## What the task asks
In the records below, replace every occurrence of "tab" with "section" and keep everything else the same.

## Listed records
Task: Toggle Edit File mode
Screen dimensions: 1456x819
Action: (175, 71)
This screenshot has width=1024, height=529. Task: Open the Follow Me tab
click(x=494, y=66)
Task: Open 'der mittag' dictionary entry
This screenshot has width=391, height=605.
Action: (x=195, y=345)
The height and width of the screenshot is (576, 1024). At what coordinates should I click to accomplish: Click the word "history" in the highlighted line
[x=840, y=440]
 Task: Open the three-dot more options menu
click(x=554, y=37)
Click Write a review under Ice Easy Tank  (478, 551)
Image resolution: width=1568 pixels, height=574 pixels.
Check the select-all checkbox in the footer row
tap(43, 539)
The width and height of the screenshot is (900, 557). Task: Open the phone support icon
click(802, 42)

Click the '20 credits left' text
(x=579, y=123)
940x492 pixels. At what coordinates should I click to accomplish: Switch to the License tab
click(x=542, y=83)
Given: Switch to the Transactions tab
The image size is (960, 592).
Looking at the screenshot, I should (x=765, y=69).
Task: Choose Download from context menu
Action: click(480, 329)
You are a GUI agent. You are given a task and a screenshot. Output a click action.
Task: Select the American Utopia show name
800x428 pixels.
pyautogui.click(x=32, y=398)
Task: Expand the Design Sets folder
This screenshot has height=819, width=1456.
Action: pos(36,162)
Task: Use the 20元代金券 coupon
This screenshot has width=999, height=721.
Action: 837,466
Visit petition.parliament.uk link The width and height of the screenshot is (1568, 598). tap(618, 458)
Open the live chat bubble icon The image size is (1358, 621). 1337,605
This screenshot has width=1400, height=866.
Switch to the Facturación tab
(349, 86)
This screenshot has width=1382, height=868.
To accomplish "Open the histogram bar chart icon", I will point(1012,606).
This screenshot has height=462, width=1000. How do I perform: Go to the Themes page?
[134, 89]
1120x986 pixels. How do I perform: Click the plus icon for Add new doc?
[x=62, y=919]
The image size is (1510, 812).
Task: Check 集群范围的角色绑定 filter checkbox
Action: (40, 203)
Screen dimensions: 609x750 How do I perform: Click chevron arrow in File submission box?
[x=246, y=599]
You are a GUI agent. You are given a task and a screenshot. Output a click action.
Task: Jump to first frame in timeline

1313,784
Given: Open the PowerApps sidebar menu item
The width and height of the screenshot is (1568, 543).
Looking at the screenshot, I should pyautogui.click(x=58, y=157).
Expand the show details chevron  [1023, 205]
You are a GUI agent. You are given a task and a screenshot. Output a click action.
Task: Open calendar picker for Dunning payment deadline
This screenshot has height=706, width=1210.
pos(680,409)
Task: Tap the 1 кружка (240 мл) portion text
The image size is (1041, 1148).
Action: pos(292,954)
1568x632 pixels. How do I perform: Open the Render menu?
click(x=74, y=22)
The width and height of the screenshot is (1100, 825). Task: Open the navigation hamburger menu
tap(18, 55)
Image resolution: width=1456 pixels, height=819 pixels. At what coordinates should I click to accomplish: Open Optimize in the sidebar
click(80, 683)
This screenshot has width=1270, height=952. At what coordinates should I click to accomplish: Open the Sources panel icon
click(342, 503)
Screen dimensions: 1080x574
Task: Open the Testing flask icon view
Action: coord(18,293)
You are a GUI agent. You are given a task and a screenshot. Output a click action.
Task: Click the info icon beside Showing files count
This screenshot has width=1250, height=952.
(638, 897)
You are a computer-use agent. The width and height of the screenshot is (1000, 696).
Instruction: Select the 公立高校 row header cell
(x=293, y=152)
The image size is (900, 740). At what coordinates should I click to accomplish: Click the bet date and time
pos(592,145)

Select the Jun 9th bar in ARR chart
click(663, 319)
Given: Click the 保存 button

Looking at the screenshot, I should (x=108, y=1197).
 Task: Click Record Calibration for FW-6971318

## Solution
Task: Toggle Edit File mode
Screen dimensions: 1456x819
Action: (175, 71)
This screenshot has width=1024, height=529. Task: Open the Follow Me section
click(x=494, y=66)
Task: Open 'der mittag' dictionary entry
This screenshot has width=391, height=605.
Action: (x=195, y=345)
The height and width of the screenshot is (576, 1024). At what coordinates should I click to accomplish: Click the word "history" in the highlighted line
[x=840, y=440]
 Task: Open the three-dot more options menu
click(x=554, y=37)
Click Write a review under Ice Easy Tank  (478, 551)
Image resolution: width=1568 pixels, height=574 pixels.
Check the select-all checkbox in the footer row
tap(43, 539)
The width and height of the screenshot is (900, 557). Task: Open the phone support icon
click(802, 42)

Click the '20 credits left' text
(x=579, y=123)
940x492 pixels. At what coordinates should I click to accomplish: Switch to the License section
click(x=542, y=83)
Given: Switch to the Transactions section
The image size is (960, 592).
Looking at the screenshot, I should (x=765, y=69).
Task: Choose Download from context menu
Action: click(480, 329)
You are a GUI agent. You are given a task and a screenshot. Output a click action.
Task: Select the American Utopia show name
800x428 pixels.
pyautogui.click(x=32, y=398)
Task: Expand the Design Sets folder
This screenshot has height=819, width=1456.
Action: pos(36,162)
Task: Use the 20元代金券 coupon
This screenshot has width=999, height=721.
Action: 837,466
Visit petition.parliament.uk link The width and height of the screenshot is (1568, 598). tap(618, 458)
Open the live chat bubble icon The image size is (1358, 621). 1337,605
This screenshot has width=1400, height=866.
Switch to the Facturación section
(349, 86)
This screenshot has width=1382, height=868.
To accomplish "Open the histogram bar chart icon", I will point(1012,606).
This screenshot has height=462, width=1000. How do I perform: Go to the Themes page?
[134, 89]
1120x986 pixels. How do I perform: Click the plus icon for Add new doc?
[x=62, y=919]
The image size is (1510, 812).
Task: Check 集群范围的角色绑定 filter checkbox
Action: (40, 203)
Screen dimensions: 609x750 How do I perform: Click chevron arrow in File submission box?
[x=246, y=599]
You are a GUI agent. You are given a task and a screenshot. Output a click action.
Task: Jump to first frame in timeline

1313,784
Given: Open the PowerApps sidebar menu item
The width and height of the screenshot is (1568, 543).
Looking at the screenshot, I should pyautogui.click(x=58, y=157).
Expand the show details chevron  [1023, 205]
You are a GUI agent. You are given a task and a screenshot. Output a click action.
Task: Open calendar picker for Dunning payment deadline
This screenshot has height=706, width=1210.
pos(680,409)
Task: Tap the 1 кружка (240 мл) portion text
The image size is (1041, 1148).
Action: pos(292,954)
1568x632 pixels. How do I perform: Open the Render menu?
click(x=74, y=22)
The width and height of the screenshot is (1100, 825). Task: Open the navigation hamburger menu
tap(18, 55)
Image resolution: width=1456 pixels, height=819 pixels. At what coordinates should I click to accomplish: Open Optimize in the sidebar
click(80, 683)
This screenshot has width=1270, height=952. At what coordinates should I click to accomplish: Open the Sources panel icon
click(342, 503)
Screen dimensions: 1080x574
Task: Open the Testing flask icon view
Action: coord(18,293)
You are a GUI agent. You are given a task and a screenshot. Output a click action.
Task: Click the info icon beside Showing files count
This screenshot has width=1250, height=952.
(638, 897)
You are a computer-use agent. The width and height of the screenshot is (1000, 696).
Instruction: Select the 公立高校 row header cell
(x=293, y=152)
The image size is (900, 740). At what coordinates should I click to accomplish: Click the bet date and time
pos(592,145)

Select the Jun 9th bar in ARR chart
click(663, 319)
Given: Click the 保存 button

Looking at the screenshot, I should (x=108, y=1197).
 Task: Click Record Calibration for FW-6971318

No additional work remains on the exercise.